Right ways to serialize and load DDP model checkpoints

Sayak_Paul · May 29, 2021, 4:51pm

I have trained a model using DistributedDataParallel. After training, I serialized the model like so where the model is wrapped using DistributedDataParallel:

torch.save(model.state_dict(), 'model.pt')

Note that this serialization was performed in the launcher function which is typically passed to spawn() of torch.multiprocessing. My training setup consists of 4 GPUs.

Now when I am trying to load the checkpoint in my local inference setup (single GPU) the keys are not matching. The model, in this case, is not wrapped using DistributedDataParallel. Any pointers would be useful.
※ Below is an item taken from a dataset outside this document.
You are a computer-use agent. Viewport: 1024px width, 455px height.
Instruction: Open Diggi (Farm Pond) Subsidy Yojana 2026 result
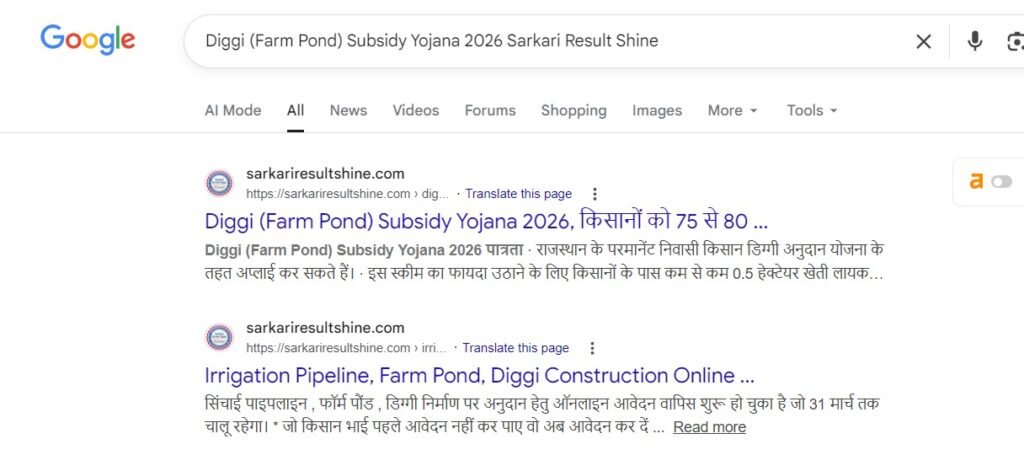point(486,221)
sio277 · May 29, 2021, 6:13pm

Save your DDP model after unwrapping DataParallel, such as,

torch.save(model.module.state_dict(), 'model.pt')

Here, model.module is where your original model (before DDP wrapping) is placed.

Sayak_Paul · May 30, 2021, 5:42am

Thanks @sio277.

Also, a slightly unrelated question on how to best log/print the loss and other metrics in these settings. Currently, I am only logging loss and other metrics from the master i.e. when rank == 0.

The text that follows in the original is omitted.